Substantial efforts have been undertaken to isolate and characterize plastic contaminants in different sample matrices in the last years as the ubiquitous presence of particulate plastic in the environment has become evident. In comparison, plastic particles <1 µm (nanoplastic) in the environment remain mostly unexplored. Adequate techniques for the enrichment, as well as the detection of nanoplastic, are lacking but are urgently needed to assess the full scope of (potential) nanoplastic pollution. Use of Pd-doped nanoplastic particles constitutes a powerful tool to develop new analytical approaches, as they can be traced accurately and with ease in a variety of complex matrices by highly sensitive, time-efficient and robust ICP-MS(/MS) techniques. In this lab-scale study, for the first time, the capability of continuous flow centrifugation to retain nanoplastic particles (∼160 nm) from ultrapure water, as well as from filtered and unfiltered water from the German Elbe River was evaluated.
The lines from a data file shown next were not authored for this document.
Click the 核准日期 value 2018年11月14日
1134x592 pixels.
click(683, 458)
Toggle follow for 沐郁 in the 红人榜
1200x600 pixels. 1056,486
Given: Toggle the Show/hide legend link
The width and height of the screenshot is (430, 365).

Depending on the pump rate, the retention efficiency for the nanoplastic particles in ultrapure water ranged from 92% ± 8% (1 L h−1) to 53% ± 5% (5 L h−1) [uc (n = 3)] and from 75% ± 5% to 65% ± 6% (uc) (2.5 L h−1) in river water. Recirculating the water through the system two and three times at the highest tested flow rate led to retention efficiencies >90%. In a proof-of-principle setup, it was demonstrated that operating two continuous flow centrifuges sequentially at different rotational speeds bears the potential to enable size- and density-selective sampling of the colloidal fraction. A significant fraction of the spiked nanoplastic particles [76% ± 5% (uc)] could be separated from a model mixture of natural particles with a well-defined mean size of approximately 3 µm. While the certified reference plankton material used here was quantitatively retained in the first centrifuge rotor together with 23.0% ± 2.2% of the effective dose of the spiked nanoplastic, the remaining fraction of the nanoplastic could be recovered in the second rotor (53% ± 5%) and the effluent [24.4% ± 2.4% (uc)]. Based on the good retention efficiencies and the demonstrated separation potential, continuous flow centrifugation has proven to be a very promising technique for nanoplastic sampling and enrichment from natural water samples.